Sin embargo, estoy convencido de que ver las cosas así nos lleva a perder de vista lo más importante. Pues el último propósito del Señor de los Anillos no es el de celebrar la domesticidad sino el de desafiarla. No se supone que Bilbo y Frodo deban apoltronarse en sus sillas, sino más bien levantarse hacia la aventura. Solo cuando dejan atrás las comodidades de la Comarca y se enfrentan a orcos, dragones, trasgos y finalmente derrotan al mal, se encuentran realmente a sí mismos. Sin duda muestran algunas de las virtudes que cultivaron en la Comarca, pero descubren que esas cualidades no sirven para escurrirse y protegerse, sino que sobre todo se despliegan para transformar un ambiente hostil.
Sucede algo parecido al interpretar a G.K. Chesterton. Sus historias, novelas y ensayos pueden ser leídos como una apreciación nostálgica de una Inglaterra romántica que se fue con el viento, pero una mirada más cerca a este hombre nos muestra lo falaz de esta hermenéutica simplista. Aunque disfrutaba de la vida con su esposa en su casa de campo en Beaconsfield, Chesterton era un londinense de corazón, un asiduo de las tabernas de Fleet Street, donde se codeaba con los periodistas de moda, políticos y los expertos en cultura del momento. Amaba reír y discutir, incluso con los más amargos críticos de la religión que amaba. Es bien conocido que, en el curso de varios años, viajó por todo el país debatiendo al ateo más famoso de su tiempo, su buen amigo G.B. Shaw, con quien normalmente compartía una pinta después de sus apariciones conjuntas. El punto es que Chesterton no escondía su catolicismo; lo proyectó cara a la sociedad como un barco que navega mar adentro.
Paul Tillich era un callado y serio estudiante de teología luterana, preparándose para una vida como predicador, cuando fue llamado a servir como capellán en el ejército alemán durante la primera guerra mundial. A lo largo de cinco años, el joven vio lo peor de la pelea y la muerte. Le dijo a su mujer en una de sus cartas que era como atestiguar el colapso del mundo entero.

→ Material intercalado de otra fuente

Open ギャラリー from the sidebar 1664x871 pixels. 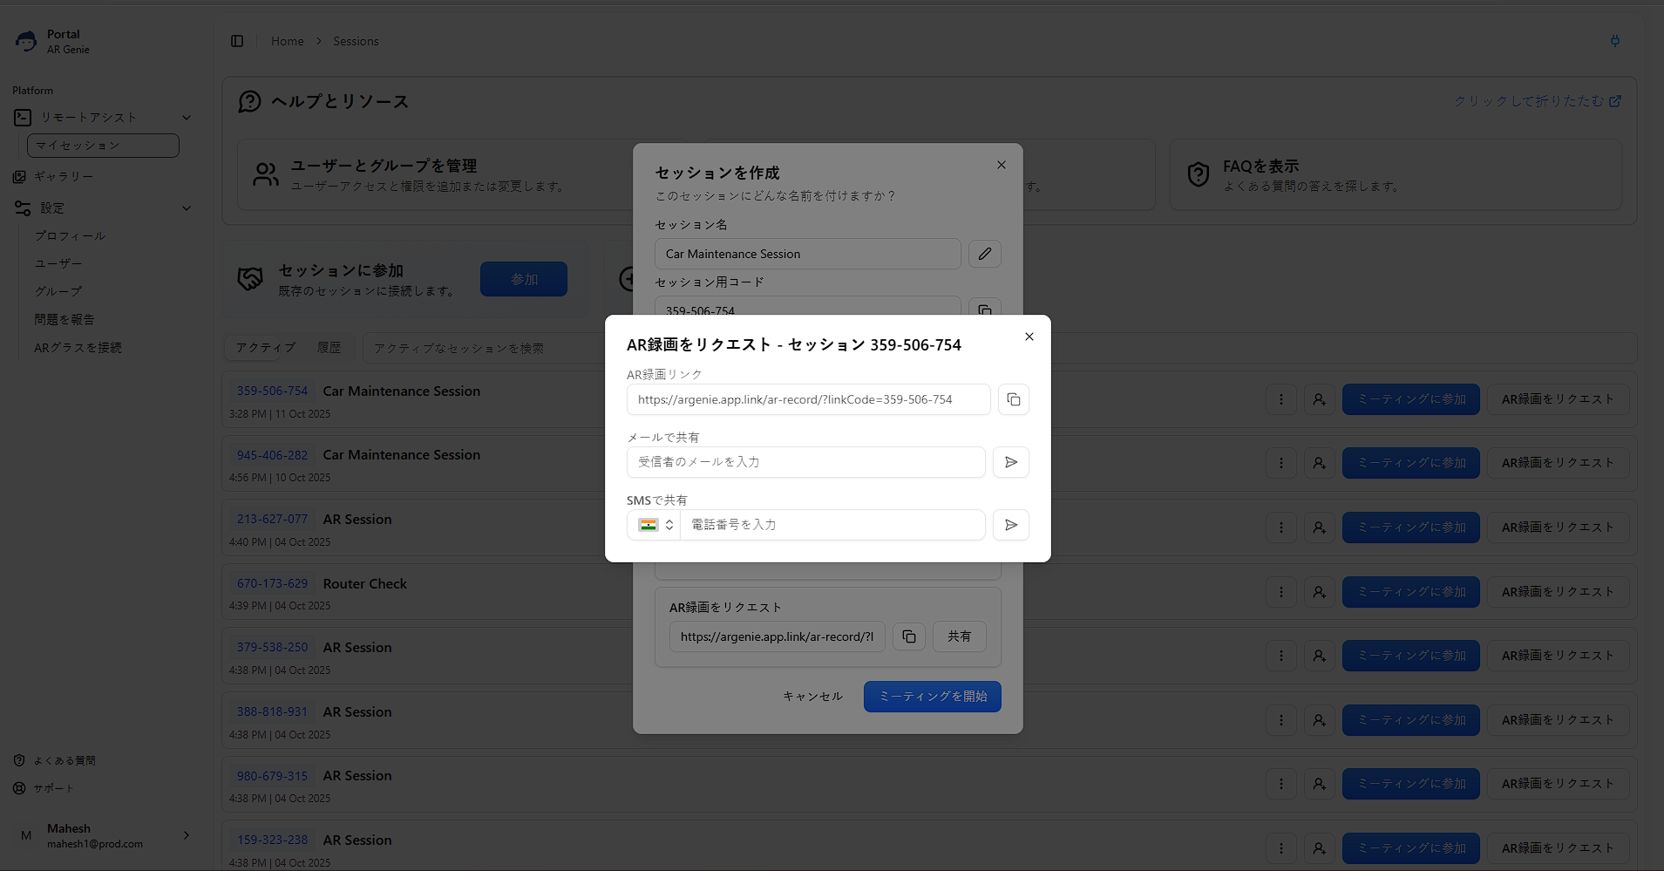pos(63,177)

Al despertar de esa terrible experiencia, buscó una nueva forma de articular la fe cristiana clásica para el siglo XX, es decir, para gente cuyo mundo se había caído en pedazos. Sí, pasó muchas horas entre sus libros, agazapado estudiando la gran tradición cristiana, pero insistió que en última instancia la labor del teólogo es la de salir al encuentro de la cultura “mit kingendem Spiel”, lo que significa, a grandes rasgos, “con bombos y platillos”. Como su colega Karl Barth, que dijo que los cristianos no debían nunca agacharse defensivamente “detrás de murallas chinas”, Tilich pensaba que los creyentes en Cristo debían encontrarse con la cultura de frente.
Esta actitud general está presente desde los comienzos del cristianismo. Desde el momento en que el Señor dio el gran mandato de “ir y predicar el Evangelio a todas las naciones”, sus discípulos entendieron que la fe cristiana era misionera por naturaleza. Aunque exhibe dimensiones contemplativas y místicas, es, de corazón, una fe en movimiento, una que sale. Es fascinante que el Espíritu Santo se manifestara por primera vez en el corazón de una ciudad, y que la gran figura de los tiempos apostólicos, Pablo de Tarso, fuera un citadino que se sentía en casa en las calles de Antioquía, Corinto, Atenas y Roma.
Es por ello que tengo un particular afecto por YouTube, en cuyos foros soy frecuentemente fustigado y atacado, y por Reddit, donde laicistas, agnósticos y ateos están felices de decirme lo estúpido que soy. Bien, ¿por qué no? Chesterton sufrió cosas peores en los bares de Fleet Street; Pablo se encontró con una oposición más violenta allí donde fuera; Frodo y Bilbo miraron dentro del abismo. Bien. Los cristianos no se quedan en agujeros de Hobbit, ¡sino que salen hacia la aventura mit klingendem Spiel!